00401000 >/$ B9 05000000 MOV ECX,5
00401005 |. B8 00040000 MOV EAX,400
0040100A |. 8D9B 00000000 LEA EBX,DWORD PTR DS:[EBX]
00401010 |> 99 /CDQ
00401011 |. 2BC2 |SUB EAX,EDX
00401013 |. D1F8 |SAR EAX,1
00401015 |. 49 |DEC ECX
00401016 |.^75 F8 \JNZ SHORT sandbox.00401010
00401018 \. C3 RETN
Examination
MOV ECX, 5 int x=5;
MOV EAX, 400 int y=1024;
LEA ... // no idea what LEA does here. seems like ebx=ebx. elaborate please.
// in fact, NOPing it does nothing to the original procedure and the values.
CQD // sign extends EAX into EDX:EAX, which here: edx = 0. no idea why.
SUB EAX, EDX // eax=eax-edx, here: eax=eax-0. no idea, pretty redundant.
SAR EAX,1 // okay, y/= 2
DEC ECX // okay, x--, sets the zero flag when reaches 0.
JNZ ... // okay, jump back to CQD if the zero flag is not set.
This part bothers me:
0040100A |. 8D9B 00000000 LEA EBX,DWORD PTR DS:[EBX]
00401010 |> 99 /CDQ
00401011 |. 2BC2 |SUB EAX,EDX
You can nop it all and the values of EAX and ECX will remain the same at the end. So, what's the point of these instructions?

The whole thing
00401010 |> 99 /CDQ
00401011 |. 2BC2 |SUB EAX,EDX
00401013 |. D1F8 |SAR EAX,1
stands for the y /= 2. You see, a standalone SAR would not perform the signed integer division the way the compiler authors intended. C++98 standard recommends that signed integer division rounds the result towards 0, while SAR alone would round towards the negative infinity. (It is permissible to round towards negative infinity, the choice is left to the implementation). In order to implement rounding to 0 for negative operands, the above trick is used. If you use an unsigned type instead of a signed one, then the compiler will generate just a single shift instruction, since the issue with negative division will not take place.
The trick is pretty simple: for negative y sign extension will place a pattern of 11111...1 in EDX, which is actually -1 in 2's complement representation.
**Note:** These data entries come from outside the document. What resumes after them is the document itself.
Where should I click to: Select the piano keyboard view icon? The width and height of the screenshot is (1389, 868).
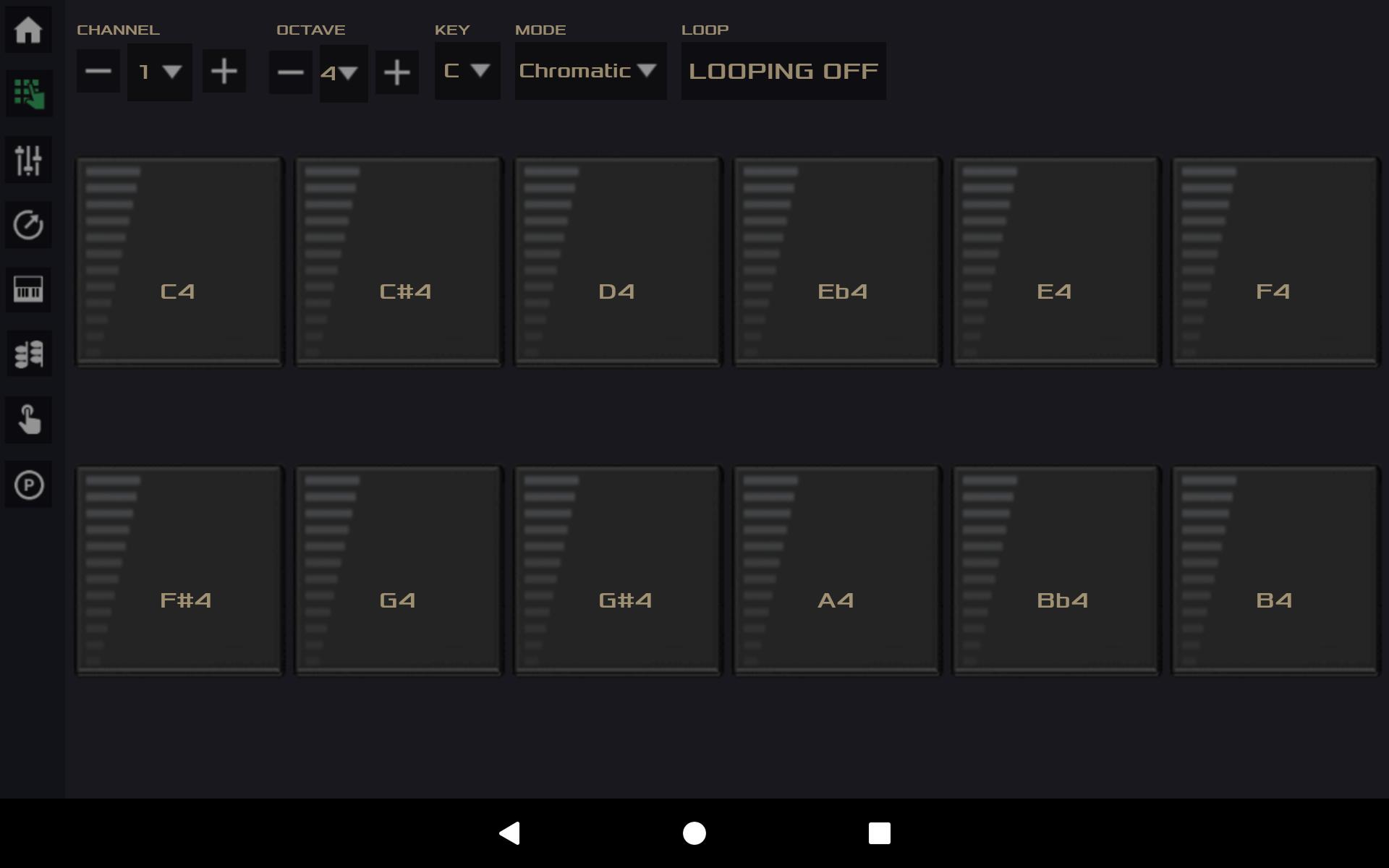click(x=28, y=289)
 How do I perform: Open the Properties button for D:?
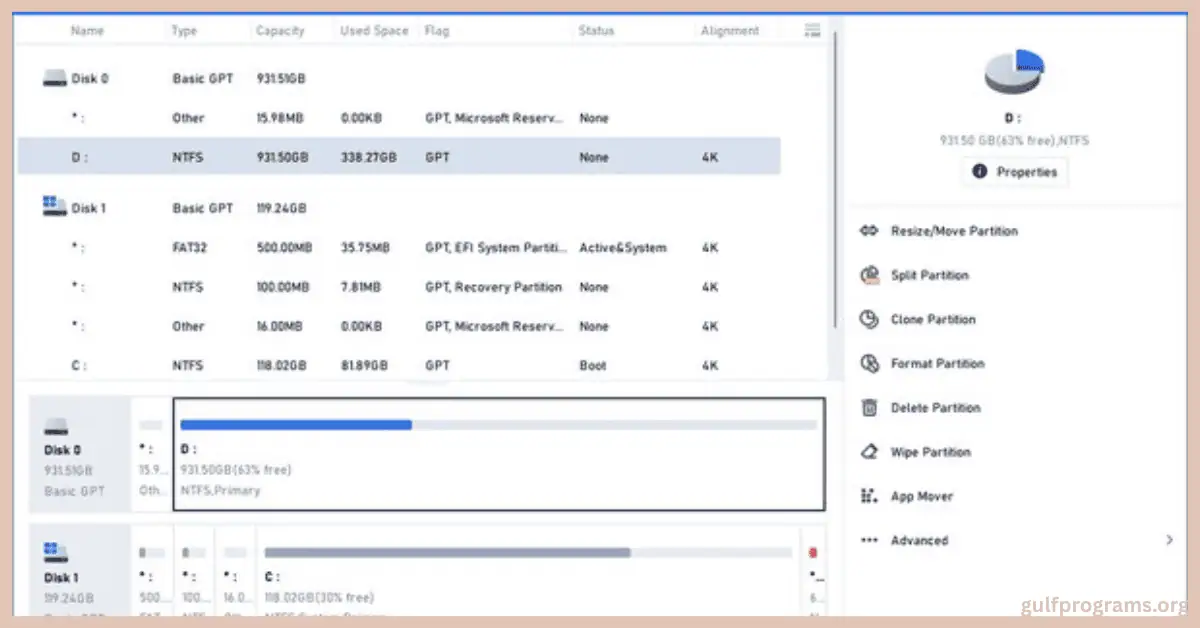point(1014,172)
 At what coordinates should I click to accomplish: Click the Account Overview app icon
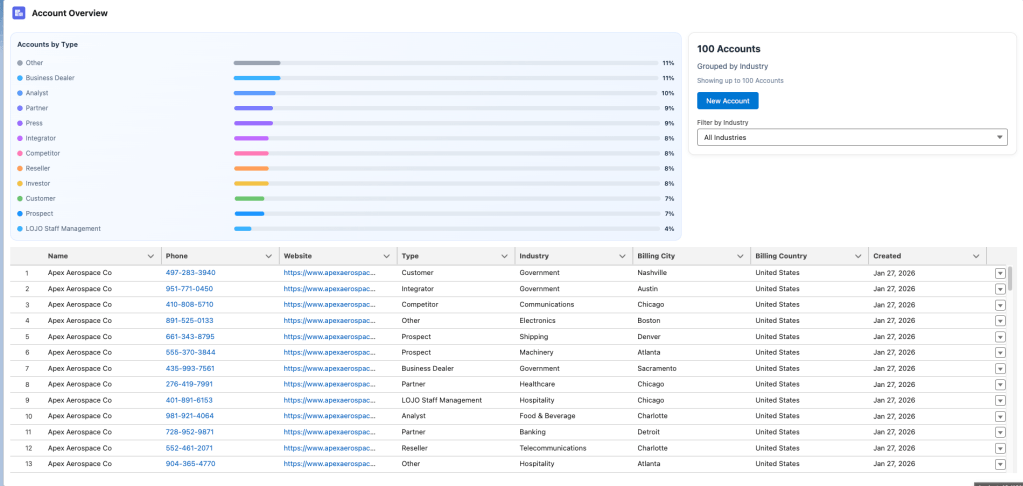[19, 13]

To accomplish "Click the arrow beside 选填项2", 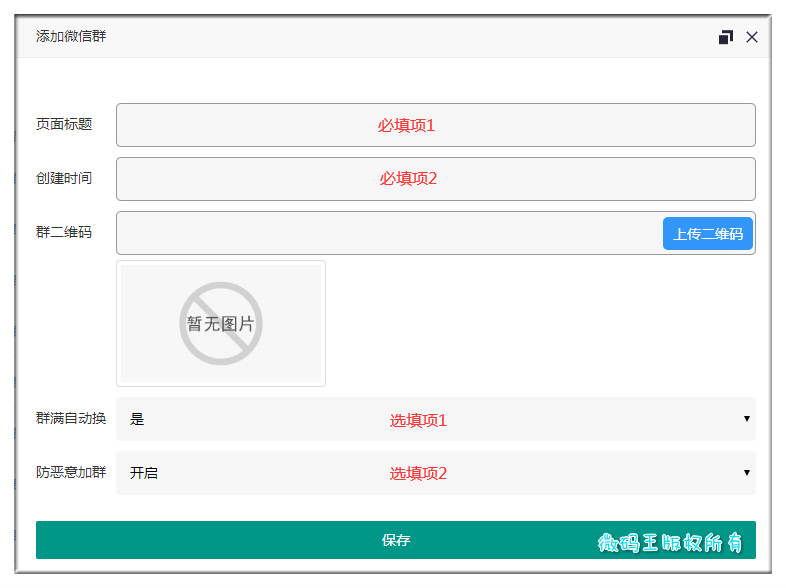I will [746, 472].
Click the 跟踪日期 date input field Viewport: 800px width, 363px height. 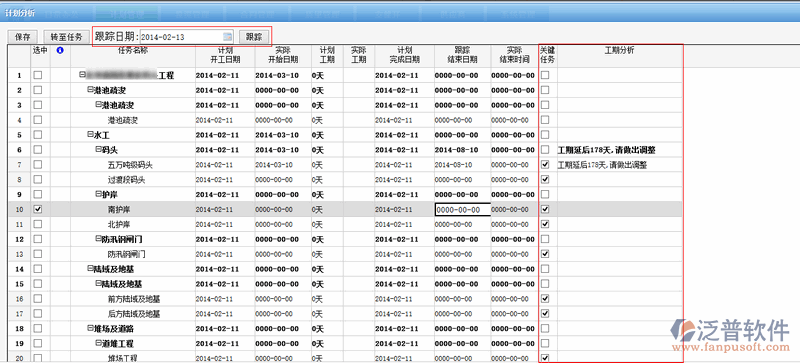click(x=186, y=37)
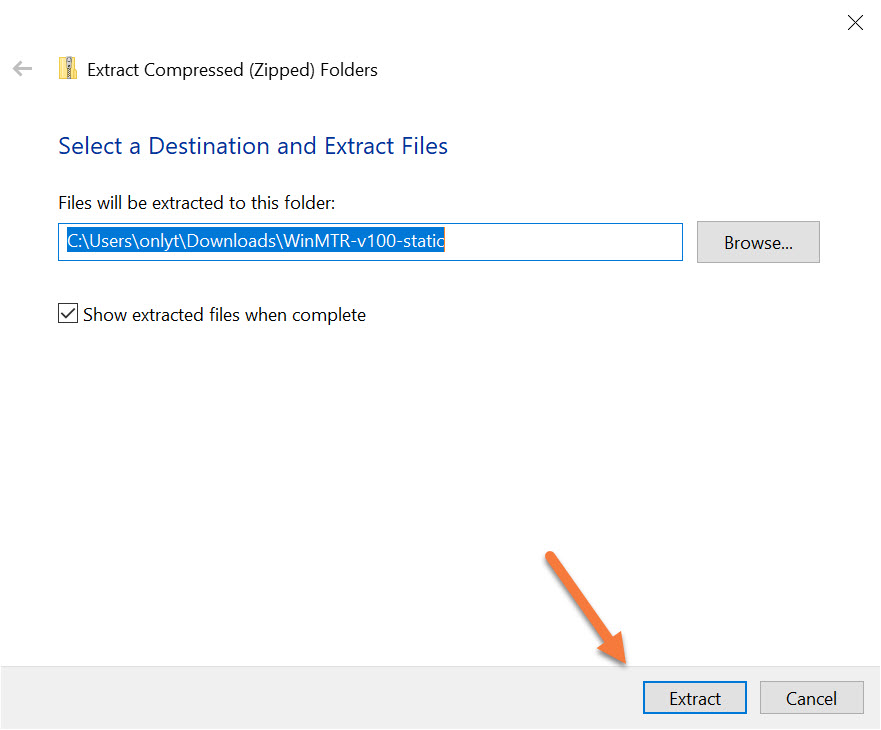Click inside the destination folder path field
This screenshot has width=881, height=730.
(x=370, y=242)
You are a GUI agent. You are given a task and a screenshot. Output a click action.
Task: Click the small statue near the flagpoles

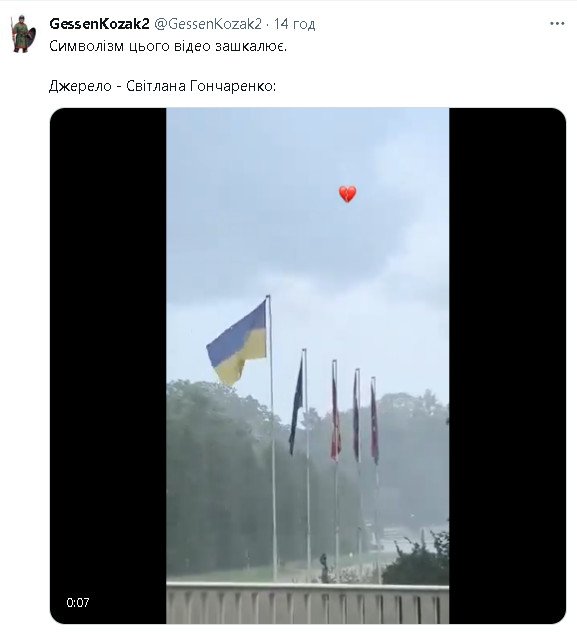pyautogui.click(x=323, y=566)
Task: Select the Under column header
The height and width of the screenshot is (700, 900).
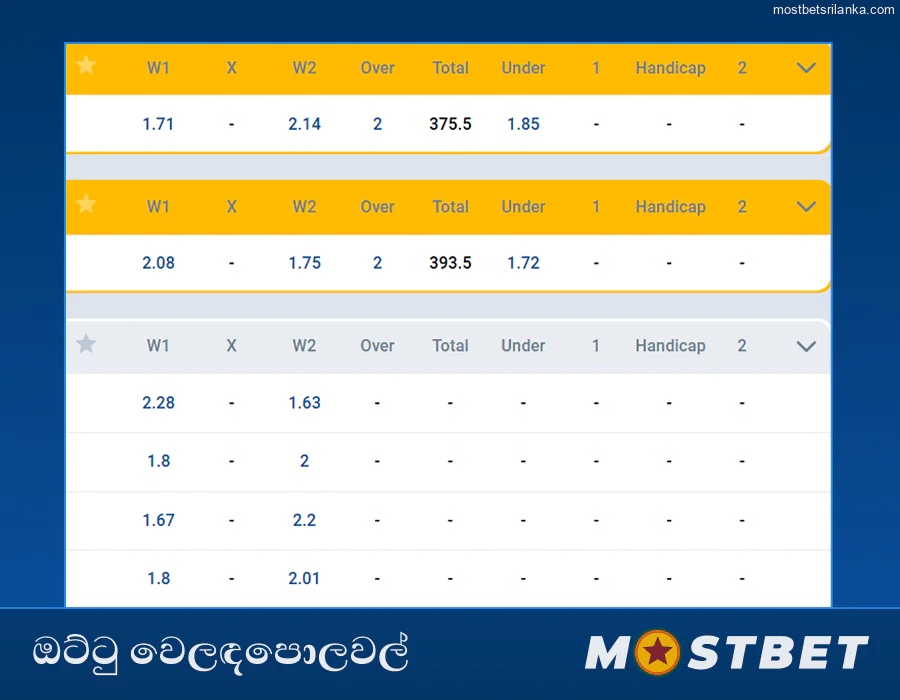Action: pos(523,68)
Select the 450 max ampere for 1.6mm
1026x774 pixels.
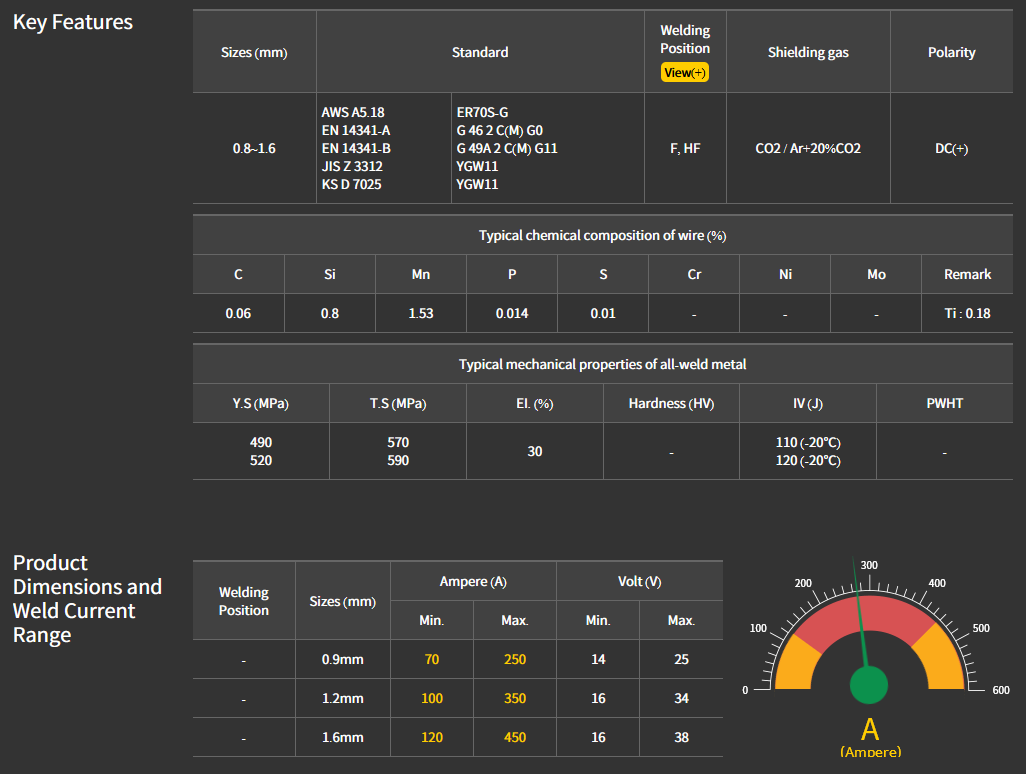[x=514, y=737]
The following SUB will effectively add 1 to EAX if the original y value was negative. If the original y was positive (or 0), the EDX will hold 0 after the sign extension and EAX will remain unchanged.
In other words, when you write y /= 2 with signed y, the compiler generates the code that does something more like the following
y = (y < 0 ? y + 1 : y) >> 1;
or, better
y = (y + (y < 0)) >> 1;
Note, that C++ standard does not require the result of the division to be rounded towards zero, so the compiler has the right to do just a single shift even for signed types. However, normally compilers follow the recommendation to round towards zero (or offer an option to control the behavior).
P.S. I don't know for sure what the purpose of that LEA instruction is. It is indeed a no-op. However, I suspect that this might be just a placeholder instruction inserted into the code for further patching. If I remember correctly, MS compiler has an option that forces the insertion of placeholder instructions at the beginning and at the end of each function. In the future this instruction can be overwritten by the patcher with a CALL or JMP instruction that will execute the patch code. This specific LEA was chosen just because it produces the a no-op placeholder instruction of the correct length. Of course, it could be something completely different.

The lea ebx,[ebx] is just a NOP operation. Its purpose is to align the beginning of the loop in memory, which will make it faster. As you can see here, the beginning of the loop starts at address 0x00401010, which is divisible by 16, thanks to this instruction.
The CDQ and SUB EAX,EDX operations make sure that the division will round a negative number towards zero - otherwise SAR would round it down, giving incorrect results for negative numbers.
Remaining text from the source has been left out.